## Задания
A: Кто, согласно тексту о работе с Балабановым, позвал автора на выручку на «Счастливых днях»?
B: Продолжите текст о работе с Балабановым, начав сразу после его последнего предложения.

Мы с Лешей Балабановым встретились достаточно случайно. На «Счастливых днях» возникла непростая ситуация: там начинал работу другой оператор, но Балабанова не устроил полученный материал, и тогда Сергей Сельянов, мой друг и однокурсник, позвал меня на выручку.
Показал мне его студенческие работы — он сделал несколько документальных картин. И я почувствовал, что общий язык
мы найдем.
Работа была тяжелая — я вошел в картину с уже отобранной натурой, сформированной визуальной идеей и частично отснятым метражом. Многое пришлось переснимать, доснимать уже начатые эпизоды (хотя в фильме осталось несколько не моих кадров, вполне достойных).
Балабанов чрезвычайно упрям. Бывало, на «Счастливых днях»
он выдвигал идею технически неосуществимую: твердо знал что, но не знал как. И я предпочитаю именно таких режиссеров,
как ни странно. Грамотным должен быть оператор — может быть, я привлекаю Балабанова именно тем, что умею преодолевать проблемы и находить возможное решение. Со временем Леша приобрел профессиональный опыт и теперь в технологии
разбирается — знает, что можно и чего нельзя. Часто бывает,
что технологические знания укрощают мысль, но к Балабанову это не относится: у него хватает мозгов придумывать разные истории, инфернальные в том числе.

На тех же «Счастливых днях» была поставлена чрезвычайно сложная задача «гиперреального» света, со свечами в интерьерах:
при той пленке, которой мы располагали, при тех средствах достигнуть желаемого эффекта было почти невозможно.

[Записи данных]
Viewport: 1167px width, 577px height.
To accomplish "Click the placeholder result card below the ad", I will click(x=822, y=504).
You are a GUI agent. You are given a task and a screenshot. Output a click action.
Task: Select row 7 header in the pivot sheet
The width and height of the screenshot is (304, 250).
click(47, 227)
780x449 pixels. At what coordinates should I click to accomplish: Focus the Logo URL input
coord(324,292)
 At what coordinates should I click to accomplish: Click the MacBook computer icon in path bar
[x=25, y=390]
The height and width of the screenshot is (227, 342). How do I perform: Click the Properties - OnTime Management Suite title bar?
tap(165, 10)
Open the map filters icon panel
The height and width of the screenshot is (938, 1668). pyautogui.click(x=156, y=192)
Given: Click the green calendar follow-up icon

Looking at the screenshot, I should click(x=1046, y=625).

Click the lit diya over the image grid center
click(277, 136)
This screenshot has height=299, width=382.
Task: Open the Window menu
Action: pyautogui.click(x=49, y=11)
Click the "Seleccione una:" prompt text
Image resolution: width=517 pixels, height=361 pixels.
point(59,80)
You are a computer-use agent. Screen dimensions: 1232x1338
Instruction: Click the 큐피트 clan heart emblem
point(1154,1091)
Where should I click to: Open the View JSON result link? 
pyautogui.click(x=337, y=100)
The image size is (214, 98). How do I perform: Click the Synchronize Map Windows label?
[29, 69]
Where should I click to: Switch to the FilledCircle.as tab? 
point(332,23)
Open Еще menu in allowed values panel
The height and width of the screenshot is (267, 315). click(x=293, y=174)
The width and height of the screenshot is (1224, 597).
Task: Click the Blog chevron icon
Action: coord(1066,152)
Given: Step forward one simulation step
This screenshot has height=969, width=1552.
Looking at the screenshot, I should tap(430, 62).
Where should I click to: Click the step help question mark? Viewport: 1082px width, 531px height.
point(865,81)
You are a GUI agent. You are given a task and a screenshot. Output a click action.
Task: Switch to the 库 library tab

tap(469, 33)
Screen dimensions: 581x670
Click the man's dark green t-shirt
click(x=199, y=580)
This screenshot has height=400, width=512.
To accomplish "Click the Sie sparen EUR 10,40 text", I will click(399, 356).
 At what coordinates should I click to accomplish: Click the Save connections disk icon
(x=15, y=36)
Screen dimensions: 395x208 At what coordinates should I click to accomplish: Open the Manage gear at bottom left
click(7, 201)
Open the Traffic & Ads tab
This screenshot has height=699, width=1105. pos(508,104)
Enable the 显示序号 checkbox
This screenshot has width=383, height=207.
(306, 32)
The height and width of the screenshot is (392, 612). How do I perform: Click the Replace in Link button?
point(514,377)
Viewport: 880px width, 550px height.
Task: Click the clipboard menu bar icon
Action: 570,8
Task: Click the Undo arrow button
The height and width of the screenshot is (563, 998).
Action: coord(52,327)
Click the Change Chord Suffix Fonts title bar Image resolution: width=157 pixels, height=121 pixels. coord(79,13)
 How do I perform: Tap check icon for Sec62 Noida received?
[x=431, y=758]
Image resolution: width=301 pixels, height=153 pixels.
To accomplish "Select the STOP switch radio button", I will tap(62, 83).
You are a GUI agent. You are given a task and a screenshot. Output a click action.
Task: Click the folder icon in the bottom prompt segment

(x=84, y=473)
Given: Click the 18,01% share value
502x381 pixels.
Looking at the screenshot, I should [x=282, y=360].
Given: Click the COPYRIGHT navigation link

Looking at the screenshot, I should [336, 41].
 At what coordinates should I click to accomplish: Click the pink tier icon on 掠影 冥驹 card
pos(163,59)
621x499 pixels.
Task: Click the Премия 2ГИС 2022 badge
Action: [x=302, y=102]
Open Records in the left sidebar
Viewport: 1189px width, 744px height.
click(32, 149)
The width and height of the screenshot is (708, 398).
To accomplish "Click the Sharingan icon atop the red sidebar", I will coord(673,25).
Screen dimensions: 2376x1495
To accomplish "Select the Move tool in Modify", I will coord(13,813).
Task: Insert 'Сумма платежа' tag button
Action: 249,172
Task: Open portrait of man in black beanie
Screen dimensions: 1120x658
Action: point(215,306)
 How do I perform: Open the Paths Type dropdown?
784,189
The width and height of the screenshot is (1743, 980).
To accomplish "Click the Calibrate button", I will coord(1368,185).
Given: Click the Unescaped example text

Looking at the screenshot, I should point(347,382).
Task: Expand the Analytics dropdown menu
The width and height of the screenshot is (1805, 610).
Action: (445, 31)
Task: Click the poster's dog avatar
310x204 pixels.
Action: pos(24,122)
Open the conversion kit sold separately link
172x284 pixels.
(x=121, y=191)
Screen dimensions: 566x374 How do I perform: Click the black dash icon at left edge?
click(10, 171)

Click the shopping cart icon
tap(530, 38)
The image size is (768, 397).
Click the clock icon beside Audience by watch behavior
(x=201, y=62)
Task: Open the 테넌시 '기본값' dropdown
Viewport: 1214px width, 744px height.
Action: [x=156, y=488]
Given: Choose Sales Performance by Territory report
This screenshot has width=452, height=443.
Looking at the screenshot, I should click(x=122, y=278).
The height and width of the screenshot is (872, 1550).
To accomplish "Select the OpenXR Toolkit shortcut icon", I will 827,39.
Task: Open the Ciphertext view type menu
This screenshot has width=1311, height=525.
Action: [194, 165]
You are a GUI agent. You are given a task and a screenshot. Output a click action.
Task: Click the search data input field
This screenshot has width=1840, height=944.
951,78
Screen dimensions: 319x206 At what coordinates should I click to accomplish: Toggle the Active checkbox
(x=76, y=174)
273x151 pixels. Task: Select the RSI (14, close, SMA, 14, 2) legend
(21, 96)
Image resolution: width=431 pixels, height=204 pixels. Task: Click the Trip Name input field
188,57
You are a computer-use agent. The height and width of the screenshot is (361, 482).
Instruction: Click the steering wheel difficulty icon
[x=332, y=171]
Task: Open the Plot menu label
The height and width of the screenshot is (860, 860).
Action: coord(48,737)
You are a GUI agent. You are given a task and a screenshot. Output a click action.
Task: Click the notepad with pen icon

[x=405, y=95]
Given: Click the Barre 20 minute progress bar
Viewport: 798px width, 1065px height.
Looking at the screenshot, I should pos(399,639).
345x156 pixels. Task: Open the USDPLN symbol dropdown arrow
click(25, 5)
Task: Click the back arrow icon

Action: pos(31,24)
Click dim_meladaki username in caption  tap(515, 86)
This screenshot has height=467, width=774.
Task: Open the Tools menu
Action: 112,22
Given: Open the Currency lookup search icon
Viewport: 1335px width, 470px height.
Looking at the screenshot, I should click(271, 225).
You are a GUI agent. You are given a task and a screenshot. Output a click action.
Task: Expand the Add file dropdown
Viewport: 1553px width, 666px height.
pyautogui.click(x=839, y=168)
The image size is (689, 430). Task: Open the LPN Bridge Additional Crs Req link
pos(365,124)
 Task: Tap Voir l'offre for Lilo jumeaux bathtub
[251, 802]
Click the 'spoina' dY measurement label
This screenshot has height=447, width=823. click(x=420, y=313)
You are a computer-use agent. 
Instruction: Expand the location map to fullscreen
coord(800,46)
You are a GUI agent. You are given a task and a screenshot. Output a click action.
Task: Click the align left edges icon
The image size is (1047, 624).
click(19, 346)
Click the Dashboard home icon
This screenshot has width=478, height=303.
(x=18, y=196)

## Ответы к заданиям
A: Сергей Сельянов, друг и однокурсник автора.

B:
И все же мы это сделали…
Не все получается, конечно. Создать среду — это одна проблема, сохранить среду — совершенно другая, не менее тяжелая.
Мы снимали «Брата» в середине осени, уже дни были короткие, дождливо, темно, холодно. И пленка, купленная за копейки, низкой чувствительности. Снимать с открытой диафрагмой
невозможно.
На «Уродах и людях» мы шли от эстетики порнографических карточек начала века, но технически визуальный образ не удалось
удержать в том виде, как он задуман: слишком плохие были условия для обработки пленки, а черно-белое изображение этого не терпит…
В свое время я отказался снимать «Замок», в связи с чем в наших взаимоотношениях возник непростой сюжет: все подумали,
что я отказываюсь из-за денег. Я действительно отказался из-за денег, но не в смысле зарплаты — я вполне могу работать бесплатно.
И если бы не Кафка, я бы согласился. Но Кафку с таким бюджетом снимать нельзя, это кино не могло хорошо получиться по определению. Оно и не получилось, но дело не в моем отказе: согласись я снимать «Замок» — картина не стала бы лучше. А тогда я сказал Леше, что не сумею соответствовать собственным представлениям о Кафке, не сумею выдать материал того качества, которое здесь необходимо. Он мне ответил, что все равно хочет использовать этот шанс. И я его понимаю, конечно. Позже мы никогда
не обсуждали с Балабановым ни эту ситуацию, ни сам фильм.
Не было никаких обид — ни с его стороны, ни с моей. Просто он опять пригласил меня работать вместе.
Я готов идти за ним, следовать его замыслу и никаких комплексов уязвленного авторства при этом не испытываю. Мои амбиции вполне удовлетворены тем, что режиссер доверяет мне визуальную трансформацию своих идей. Раньше Балабанова чрезвычайно сложно было в чем-то переубедить. С годами он стал более покладистый, что ли. Сейчас — по крайнем мере, мне хочется
так думать — он больше прислушивается к мнению тех, с кем работает. Он стал способен оценить чужие предложения,
причем сориентироваться быстро, на ходу.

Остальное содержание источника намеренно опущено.